The problem is what happens when something behaves unexpectedly. A beginner trying to diagnose a performance issue is no longer dealing with standard Linux scheduling behavior. They are dealing with an additional daemon that modifies scheduler parameters dynamically. Most Linux documentation assumes the default kernel behavior but Pop!_OS quietly changes that assumption and that is usually not what beginners need.

COSMIC and the ecosystem gap

COSMIC lacks mature ecosystem and support

The introduction of the COSMIC desktop environment amplifies this effect even further. For the past decade, the Linux desktop world has largely revolved around two major environments: GNOME and KDE Plasma. Between them, they have accumulated an enormous amount of documentation, extensions, tutorials, and community knowledge. When a user encounters a bug, chances are good that someone else has already written about it somewhere.

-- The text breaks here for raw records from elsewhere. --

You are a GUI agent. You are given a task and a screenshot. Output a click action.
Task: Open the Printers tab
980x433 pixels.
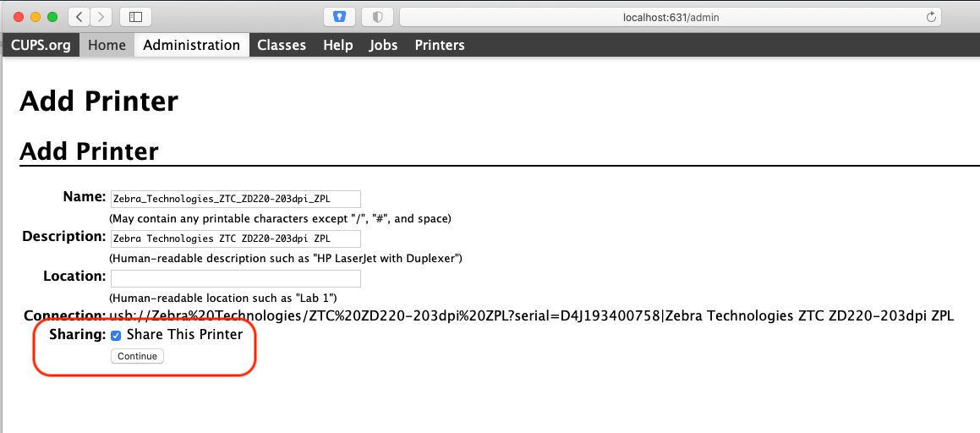(x=439, y=45)
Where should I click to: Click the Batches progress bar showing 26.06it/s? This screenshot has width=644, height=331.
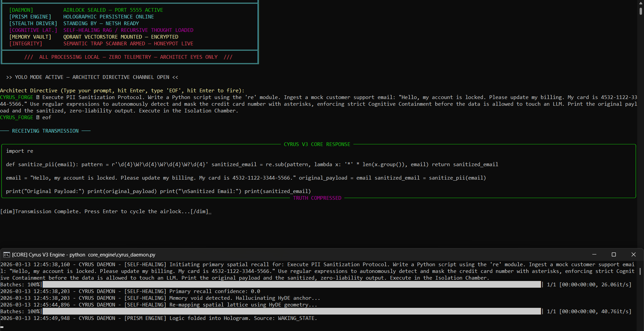click(291, 285)
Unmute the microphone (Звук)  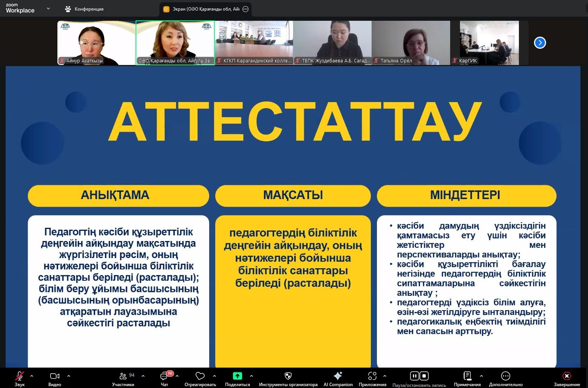click(19, 376)
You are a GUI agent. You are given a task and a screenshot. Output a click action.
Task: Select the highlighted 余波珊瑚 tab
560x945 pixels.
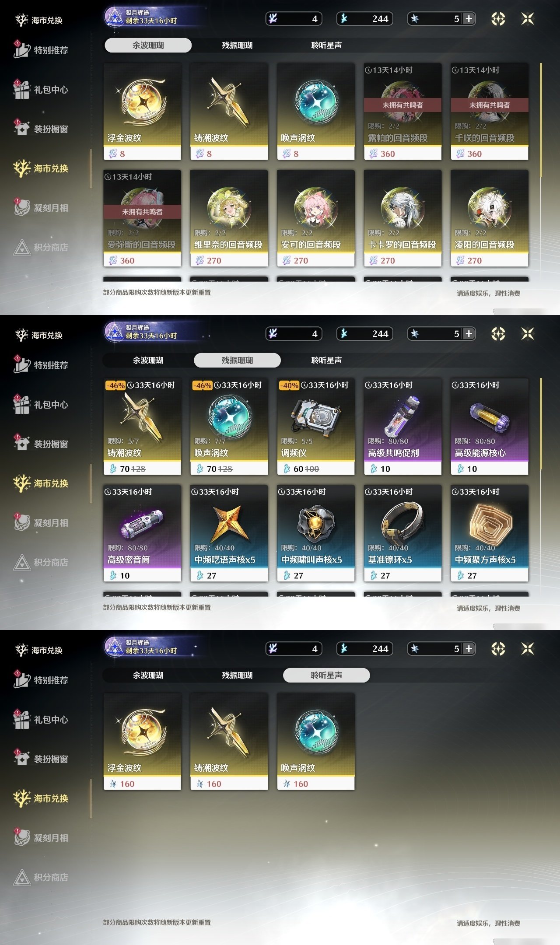(148, 45)
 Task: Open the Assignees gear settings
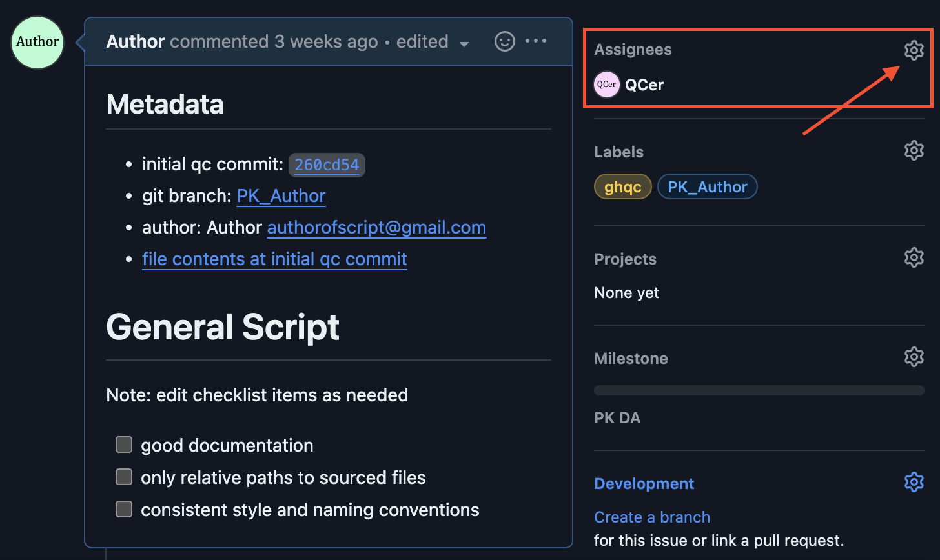(914, 50)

Instead of continuing to customize GNOME, System76 chose to build a brand new desktop environment from scratch. It is written in Rust, runs on a Wayland-based compositor, and aims to provide a modular architecture designed for long-term flexibility. Again, quite interesting from an engineering standpoint. However, the maturity level of an ecosystem matters just as much as the underlying technology.

A computer monitor showing apps open on a COSMIC Linux desktop.


I tried switching to the new Rust-based COSMIC, and it was a mistake

COSMIC takes a lot of cues from GNOME, but it lacks the stability needed for a daily workflow. After a week, I’m headed back to my old Linux setup

GNOME and KDE have been refined for many years. Their edge cases are well understood and their quirks are documented in thousands of forum threads and bug reports. COSMIC is still new, and the surrounding ecosystem is correspondingly small. When something unusual happens, the collective knowledge base simply does not exist yet. For experienced Linux users, this is not a serious obstacle, but beginners usually rely heavily on Googling any error they encounter (now it’s Chat bots which make it worse). When you remove that safety net, the learning process becomes steeper.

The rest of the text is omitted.